Taking the shell game to the next level finally tricks the compiler. In this scenario, two completely unrelated modules—let’s pick monitor.persistence and monitor.rest —are compiled into modular JARs. Then comes the sleight of hand:

One dependency is added, say from persistence to rest, and the changed persistence is compiled against the original set of modules. This works because the original rest doesn’t depend on persistence.

The second dependency, rest to persistence, is added, but rest is also compiled against the original set of modules, including the version of persistence that doesn’t yet depend on it. As a consequence, it can be compiled as well.

Confused? Look at figure 3.5 to get another perspective.

Now there are versions of monitor.persistence and monitor.rest that depend on each other. For this to happen in real life, the compilation process—maybe managed by a build tool—must be in serious disarray (but that isn’t unheard of).
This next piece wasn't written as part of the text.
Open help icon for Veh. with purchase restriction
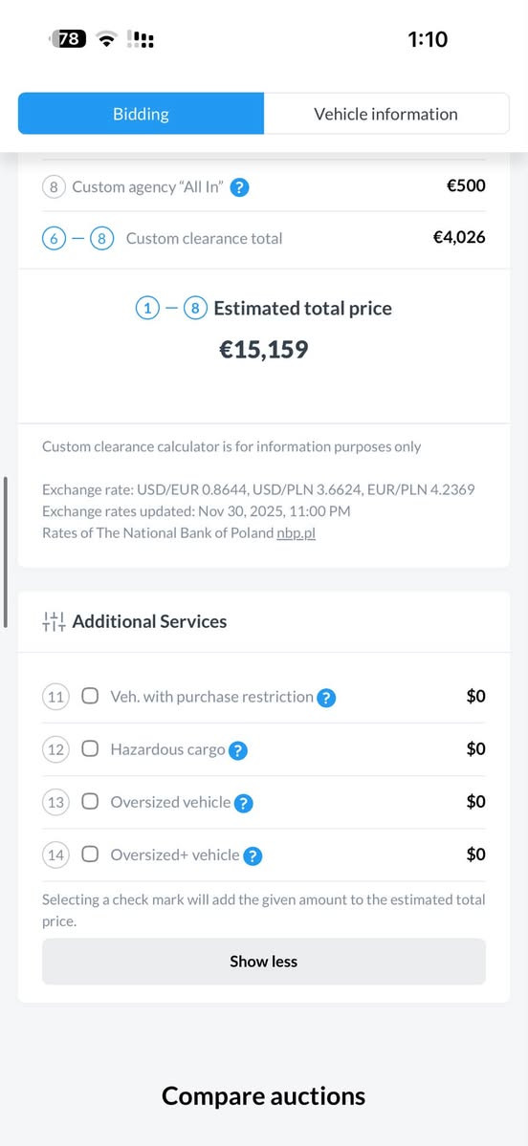Viewport: 528px width, 1146px height. click(326, 698)
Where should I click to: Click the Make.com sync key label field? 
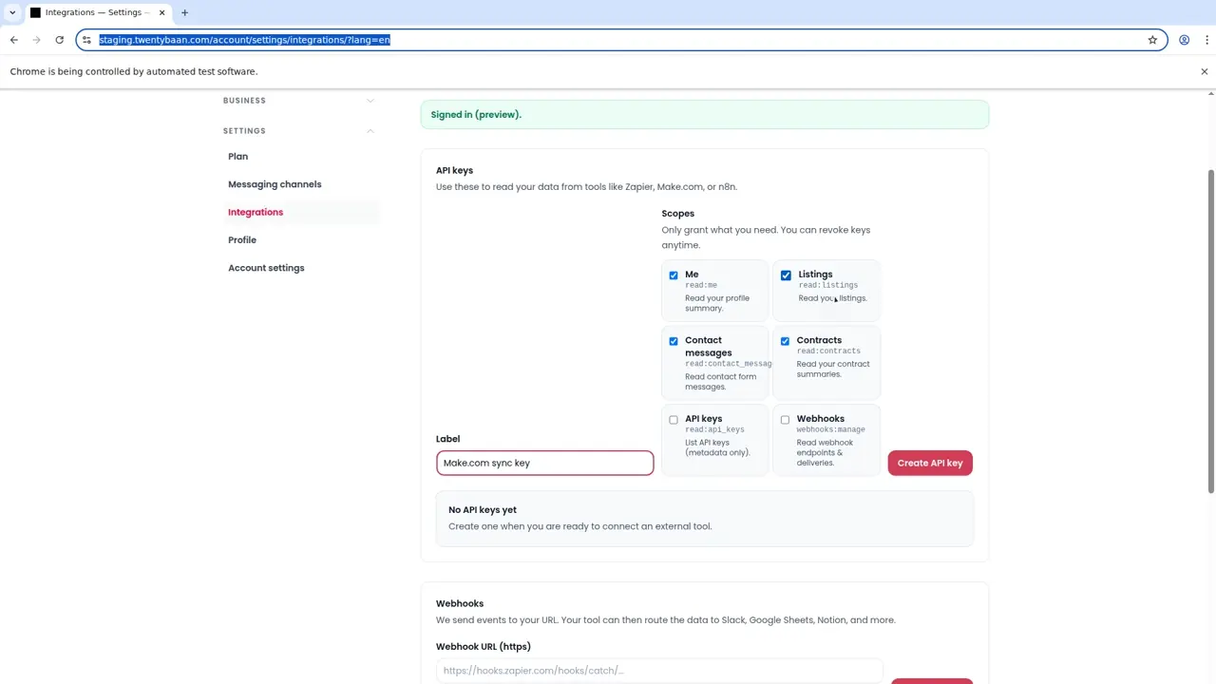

Luckily, the module system has your back and reports the error when the JVM is launched with such a configuration:

> Error occurred during initialization of boot layer
> java.lang.module.FindException:
>     Cycle detected:
>         monitor.persistence
>           -> monitor.rest
>           -> monitor.persistence

All the examples show a cyclic dependency between two artifacts, but the module system detects cycles of all lengths. It’s good that it does! Changing code always risks breaking upstream functionality, meaning other code that uses the code that’s being changed—either directly or transitively.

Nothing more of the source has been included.